• What to do
#1 From the theater reviews, list every actor named in the review of BUT NOT FOR LOVE.
#2 Resume the theater reviews after their final entry.

• Source passage
▽

Also Stealing Buffalo, Firehouse and more

AFTERMATH Elliot Shoenman's comedic drama studies a widow named Julie (Annie Potts), and her almost adult children, still struggling to come to terms with her husband's suicide three years previously. More like an emotionally raw drama with a sprinkling of good laughs, Shoenman's play unfolds like a typical 1950s kitchen-sink drama, the strip-mining kind where secrets and recriminations are laid bare and the obligatory catharsis ensues. This notion is visually supported by co-producer and set designer Gary Guidinger's realistic kitchen- and teenager-bedroom set. What isn't necessary is the slide show across the back flats repeatedly displaying the pathetically inadequate suicide note Julie was left with, which also illustrates her children's passage to adulthood. Everyone in the capable cast gets at least one monologue, from hostile son Eric (Daniel Taylor), to mild-tempered daughter Natalie (Meredith Bishop), to their father's former best friend and Mom's possible new boyfriend, Chuck (Michael Mantell). With her pixie haircut and thick N.Y. accent, Potts wavers from droll to distraught, only sometimes stridently overcompensating for first-night nerves and an ensemble performance that occasionally seemed to lose its rhythm. At its best, the incisive dialogue volleys back and forth like an enthralling game of tennis. Mark L. Taylor directs this slice of dysfunction well. A guest production at the Odyssey Theatre, 2055 S. Sepulveda Blvd., L.A.; Thurs.-Sat., 8 p.m.; Sun., 2 p.m.; through March 13. (310) 477-2055, odysseytheatre.com. (Pauline Adamek)

BUT NOT FOR LOVE This long one-act by Matthew Everett, commissioned by the Playshop Theatre in Meadville, Pa., tackles the hotly contested subject of gay marriage. Eleanor (Krystal Kennedy) and her brother Ephram (John Croshaw) are getting married in a double wedding — and both are marrying men, turning the event into a media circus, with protestors, news vans and cops camped outside the church. Eleanor and Ephram's husband-to-be, Patrick (Andy Loviska), are political activists who want their wedding to be a public statement, while Ephram and Eleanor's fiancé, Roland (Chadbourne Hamblin), resent having their private lives turned into a political spectacle. Things are further complicated by Patrick's brother (Nick Sousa), who's a religious zealot, determined to prevent the wedding by any means necessary, and the minister, known as the Duchess (Natasha St. Clair-Johnson), who's a postoperative transsexual. And Duke (Patrick Tiller), the cop assigned to monitor the demonstrations, is strongly attracted to the Duchess, unaware of her gender change. The production, helmed by director Richard Warren Baker, is most successful in its quieter, more human moments than in its strident political declarations, when it topples over into melodrama. The events are not always credible, but there are strong performances from Sousa, St. Clair-Johnson and Tiller. Renegade Theatre, 1514 N. Gardner St., Hlywd.; Fri.-Sat., 8 p.m.; Sun., 6 p.m.; through March 14. (323) 960-4443, plays411.com/forlove. (Neal Weaver)

△

• Extracted material
▽

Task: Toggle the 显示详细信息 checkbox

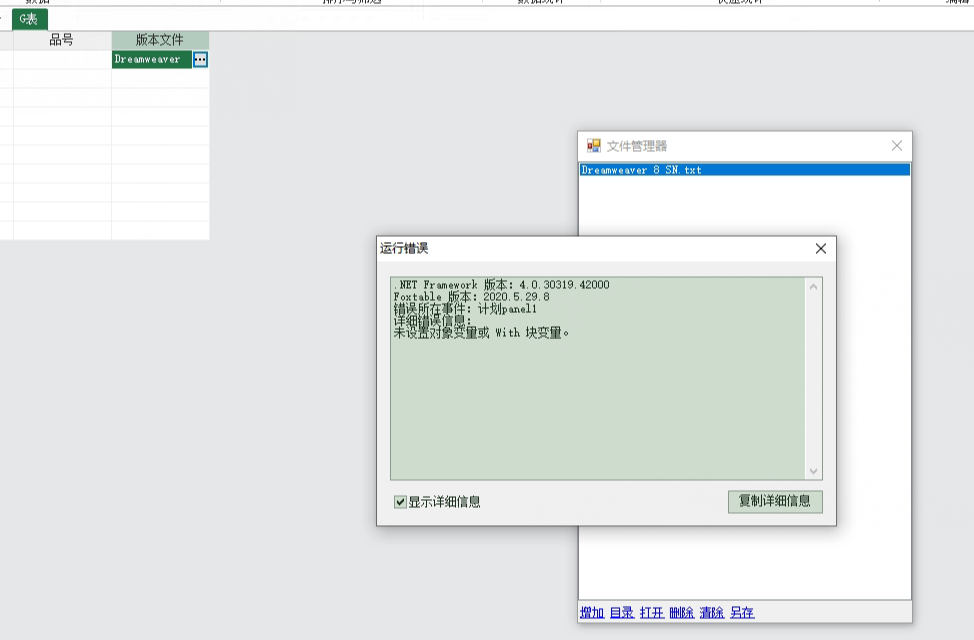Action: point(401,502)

△
▽

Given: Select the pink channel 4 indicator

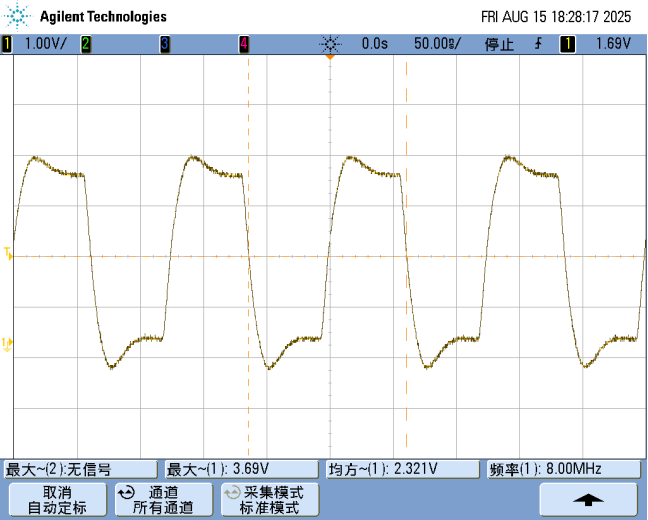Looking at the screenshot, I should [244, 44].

△

• Written responses
#1 Krystal Kennedy, John Croshaw, Andy Loviska, Chadbourne Hamblin, Nick Sousa, Natasha St. Clair-Johnson, Patrick Tiller

#2
FIREHOUSE Unlike police officers, who are so often feared or mistrusted, firefighters almost always engage the appreciation and respect of the people they serve. Playwright Pedro Antonio Garcia's message-minded melodrama jump-starts around the community's perceived betrayal of that covenant, and the pressure brought to bear upon a firefighter named Perry (Kamar de los Reyes) to make a bogus choice between loyalty to his unit and loyalty to his Puerto Rican ethnic group. A 20-year department vet, Perry is on the cusp of retirement when a crisis erupts at the South Bronx firehouse after a colleague named Boyle (Gerald Downey) rescues another firefighter from a burning building but leaves behind a 12-year-old child. Boyle steadfastly maintains he didn't see the girl for the smoke, but his credibility is open to question — in no small part because of his personal history as a former cop who was tried and acquitted for shooting an unarmed civilian. Whereas the community, represented here by Perry's fiancée, criminal defense attorney Aida (Jossara Jinaro), is up in arms, most of Boyle's buddies give him the benefit of the doubt and pressure Perry to do the same. Garcia gleaned aspects of his story from real-life headlines in this effort to offer up an intrepid examination of how our native prejudices cloud our judgment. Too often, however, the characters seem mere profanity-riddled mouthpieces for one side or another's point of view, a problem exacerbated by Bryan Rasmussen's overheated direction. Most discrepant is Jinaro's counselor-at-law, unconvincing as a perspicacious professional not only by virtue of her miniskirted and otherwise revealing attire but in her strident insistence that Perry take her side for personal reasons rather than principled ones. Whitefire Theatre, 13500 Ventura Blvd., Sherman Oaks; Fri., 8 p.m.; through April 29. (323) 822-7898, theatermania.com. (Deborah Klugman)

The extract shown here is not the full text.